● **EXERCISE OBJECTIVE**
Pictures must not appear in your answer. Write out exactly the lines from the one with "You are a GUI" through the last line of the entries below.

● **DATA LISTING**
————
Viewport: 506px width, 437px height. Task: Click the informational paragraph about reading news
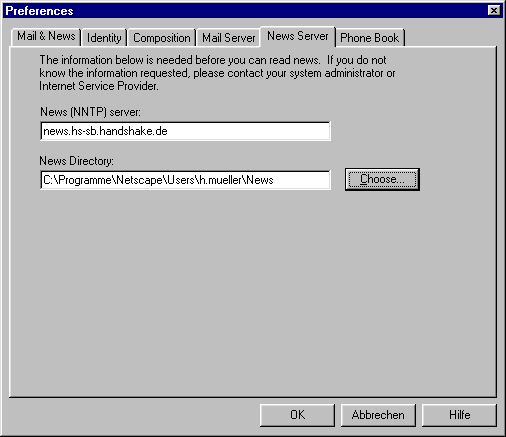tap(217, 73)
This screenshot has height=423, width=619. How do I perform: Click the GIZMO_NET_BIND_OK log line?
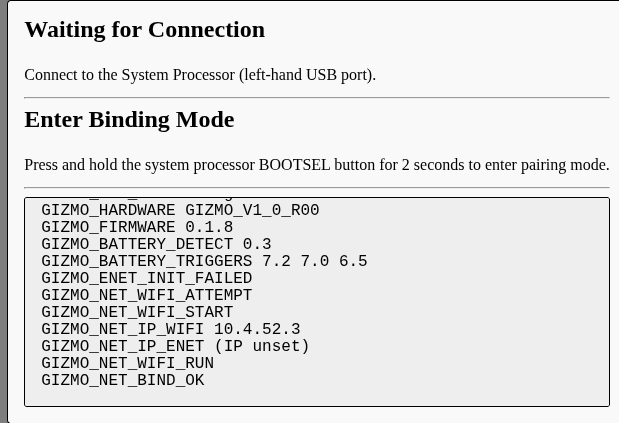(x=123, y=381)
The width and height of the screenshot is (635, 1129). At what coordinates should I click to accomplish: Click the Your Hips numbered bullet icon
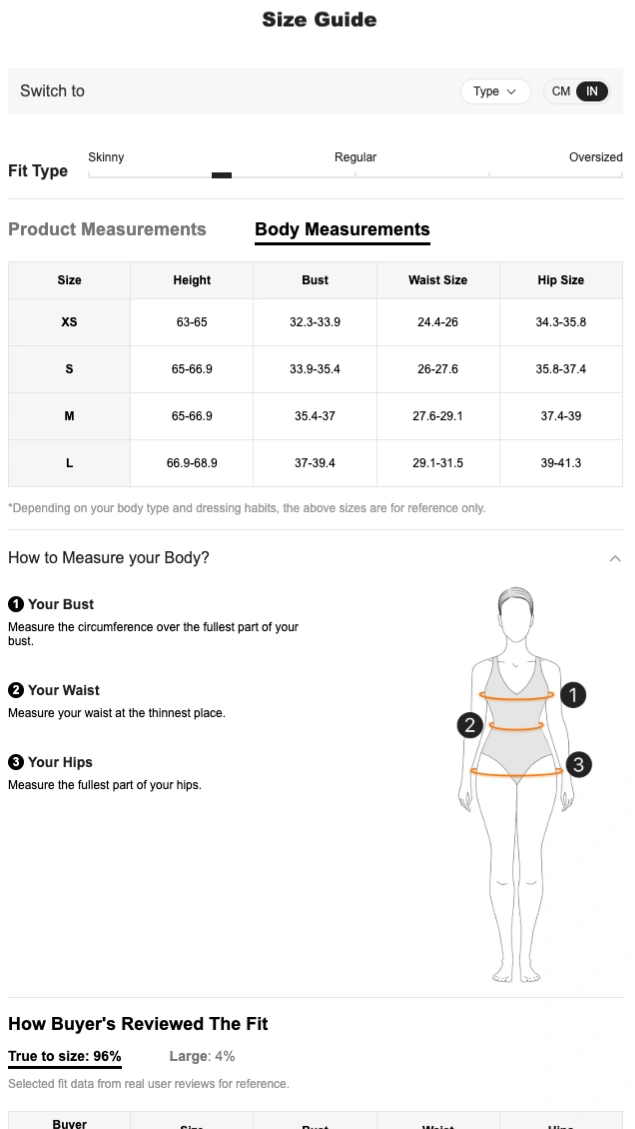[x=16, y=762]
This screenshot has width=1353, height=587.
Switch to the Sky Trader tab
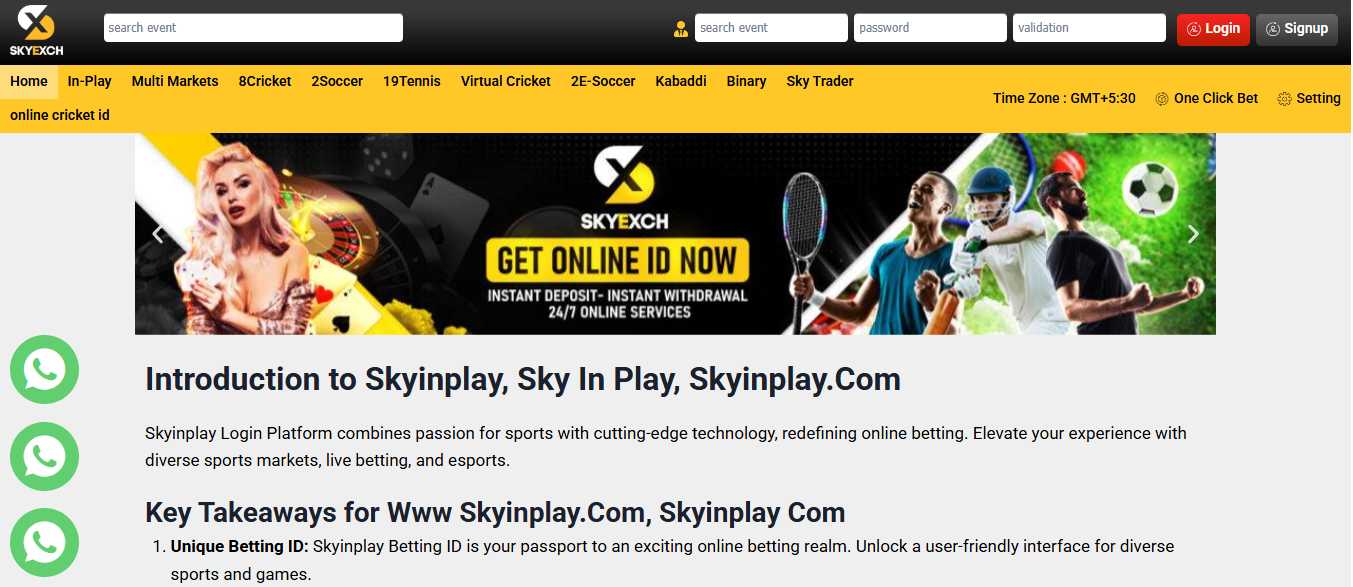point(820,81)
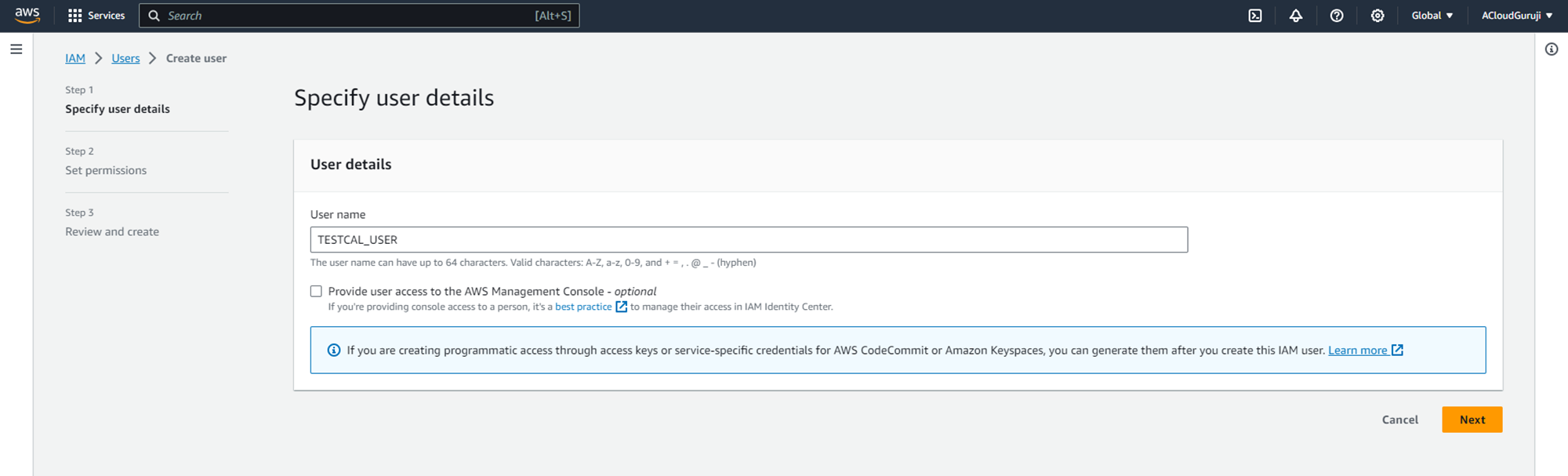Image resolution: width=1568 pixels, height=476 pixels.
Task: Open the info panel icon at right edge
Action: pyautogui.click(x=1551, y=49)
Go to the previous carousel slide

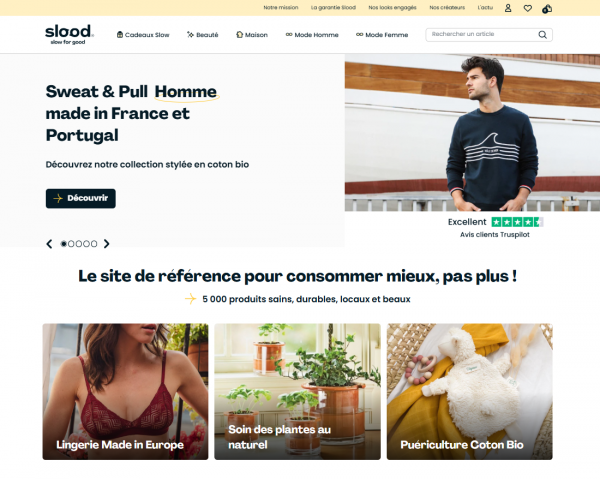(49, 244)
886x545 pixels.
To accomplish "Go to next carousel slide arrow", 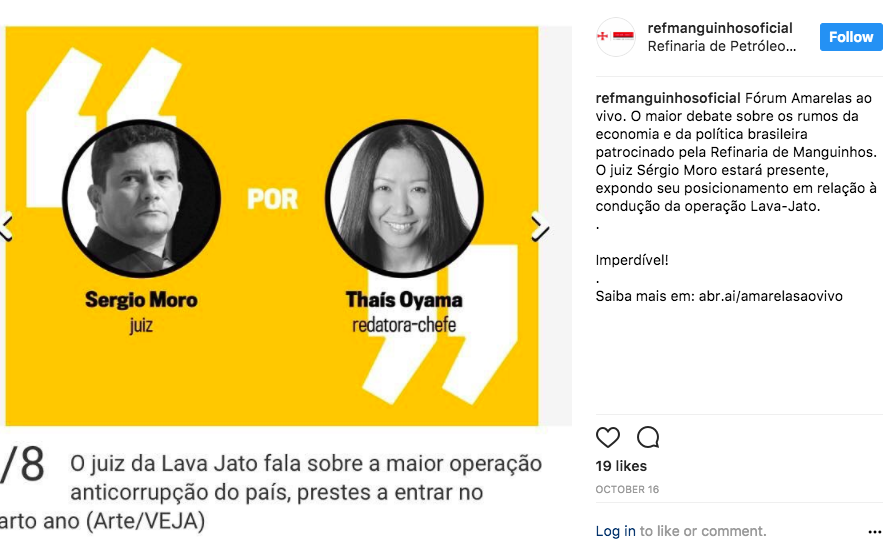I will point(540,227).
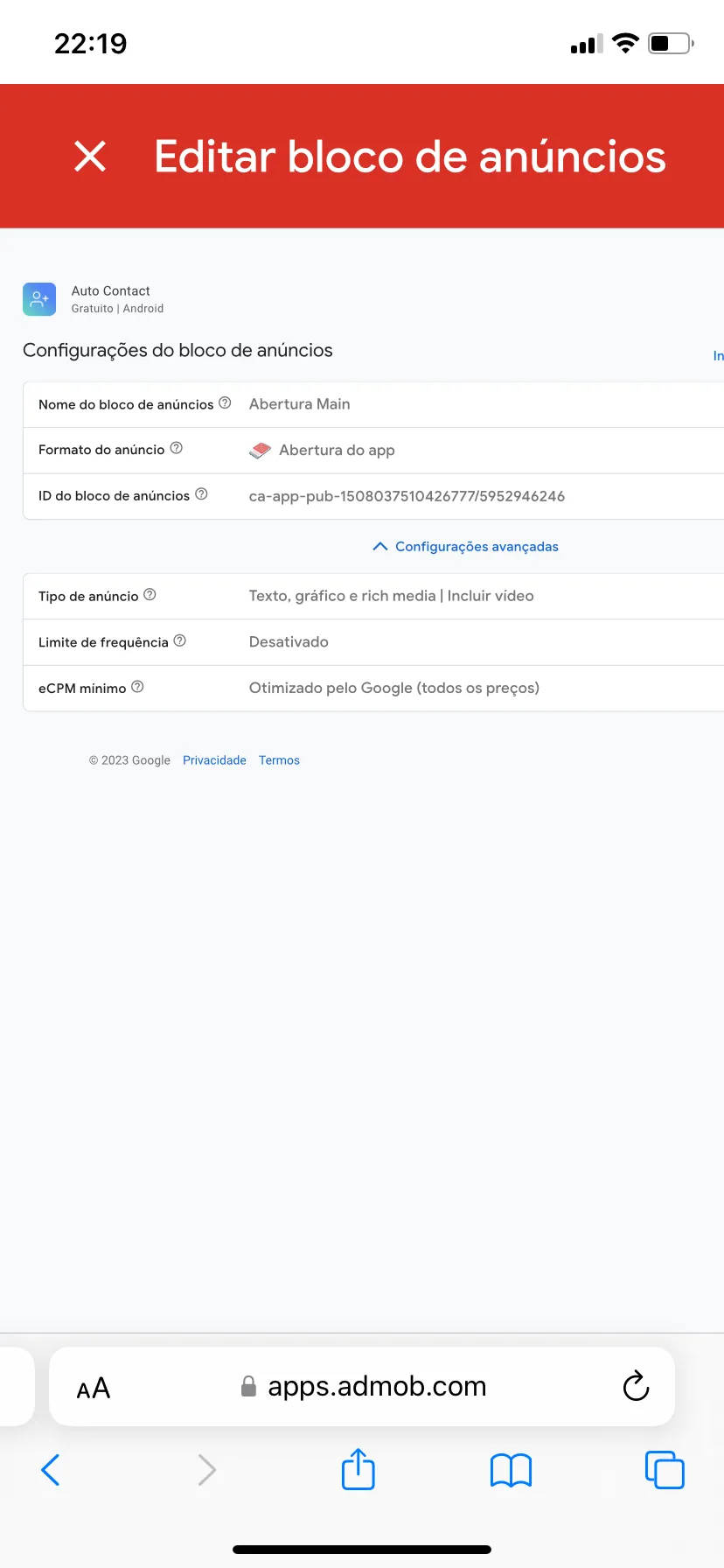Go back to previous page
The height and width of the screenshot is (1568, 724).
click(51, 1470)
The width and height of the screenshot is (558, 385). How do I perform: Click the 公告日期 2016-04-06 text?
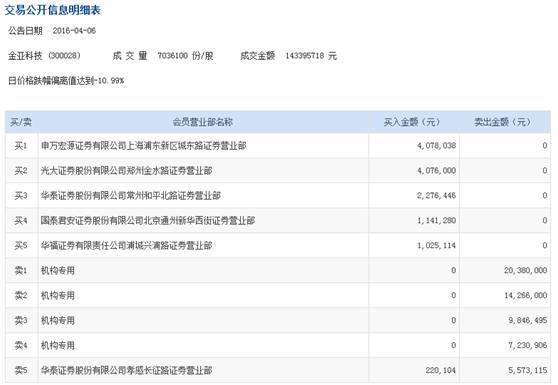pyautogui.click(x=52, y=31)
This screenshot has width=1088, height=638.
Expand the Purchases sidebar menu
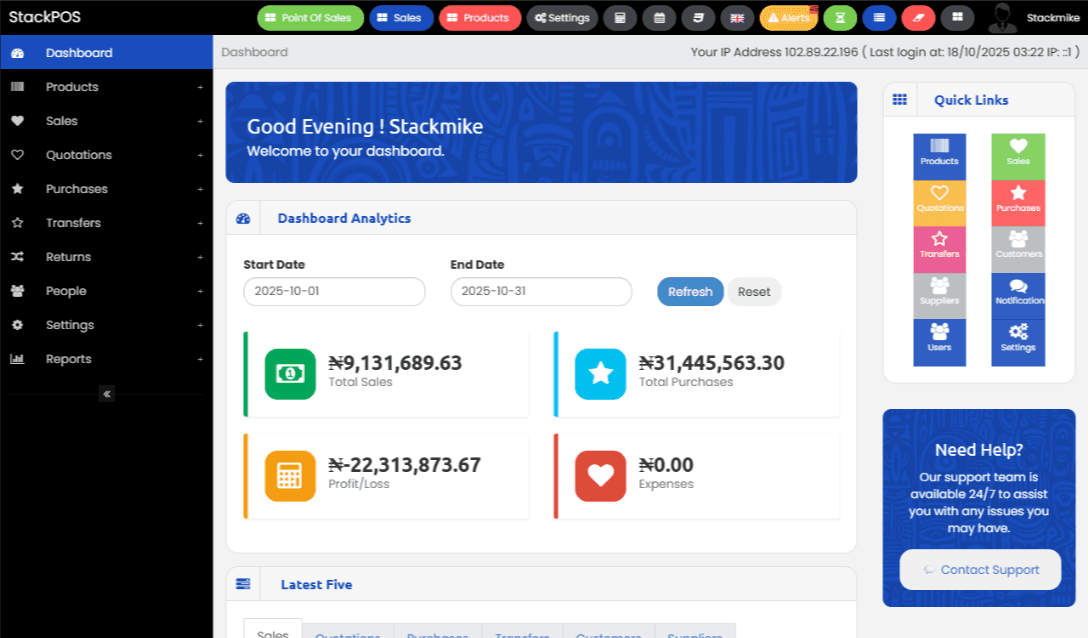(x=106, y=189)
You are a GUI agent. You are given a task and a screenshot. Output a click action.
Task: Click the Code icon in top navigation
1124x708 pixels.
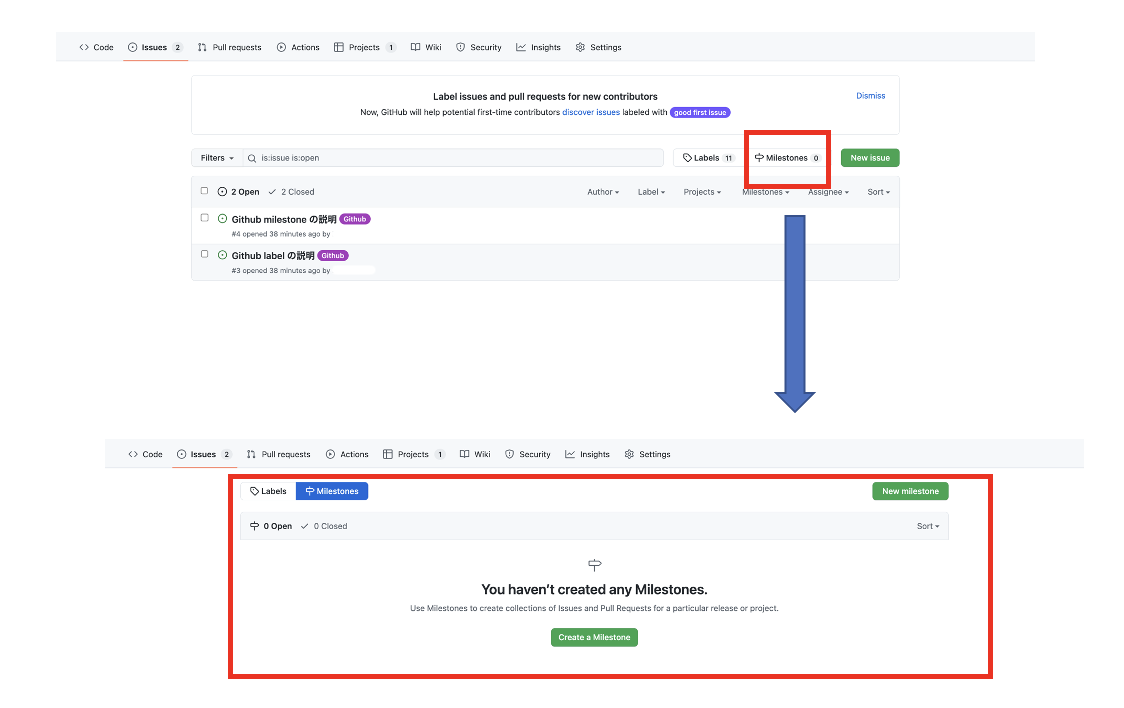coord(85,47)

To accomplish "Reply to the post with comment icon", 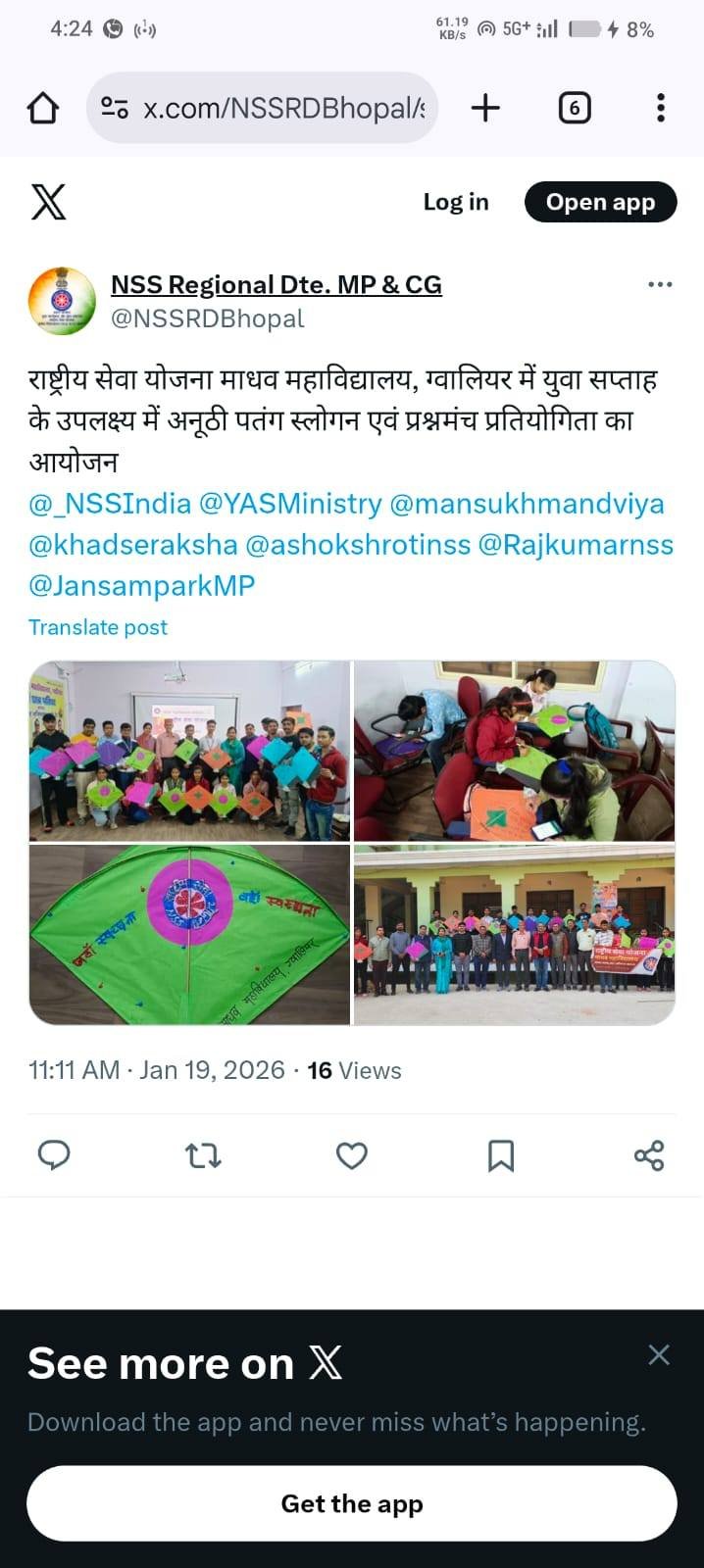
————
● **EXERCISE RESPONSE**
You are a GUI agent. You are given a task and a screenshot. Output a click action.
Task: Click the Code icon in top navigation
1124x708 pixels.
coord(85,47)

To accomplish "Reply to the post with comment icon", 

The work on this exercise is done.